On April 24, 2016, CBS’ longtime documentary series, “60 Minutes,” aired a segment titled “Dialing for Dollars.”  

It opened with the following: “The American public has a low opinion of Congress. Only 14 percent think it’s doing a good job. But Congress has excelled in one way. Raising money. Members of Congress raised more than a billion dollars for their 2014 election. And they never stop. 

“Nearly every day, they spend hours on the phone asking supporters and even total strangers for campaign donations—hours spent away from the jobs they were elected to do. The pressure on candidates to raise money has ratcheted up since the Supreme Court’s Citizens United decision in 2010. That allowed unlimited spending by corporations, unions and individuals in elections.”

Coat of arms or logo

In short: Members of Congress—the branch that writes the laws governing the lives of 328.2 million Americans—have essentially become telemarketers.

People who write to their members of Congress expect at least the courtesy of a reply addressing their concerns within a reasonable period of time. Many constituents will not receive even that.

Or the “reply” they receive arrives weeks or months later—and opens with: “Thank you for writing me to support my bill….”
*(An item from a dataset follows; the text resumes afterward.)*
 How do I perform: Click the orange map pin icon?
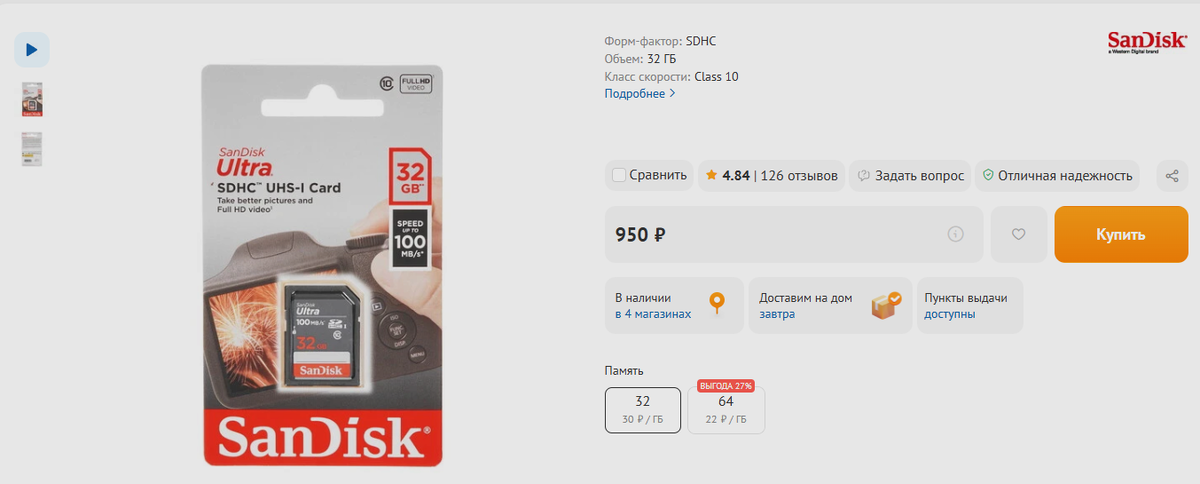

Usually they haven’t even heard of the bill cited—and couldn’t care less about it. As they scan the letter—no doubt drafted by a low-level staffer—they search in vain for an offer of help, or at least empathy. 

Millions of Americans will have no other contact with government officials than this. And it will convince them that if government isn’t their enemy, it’s certainly not their friend.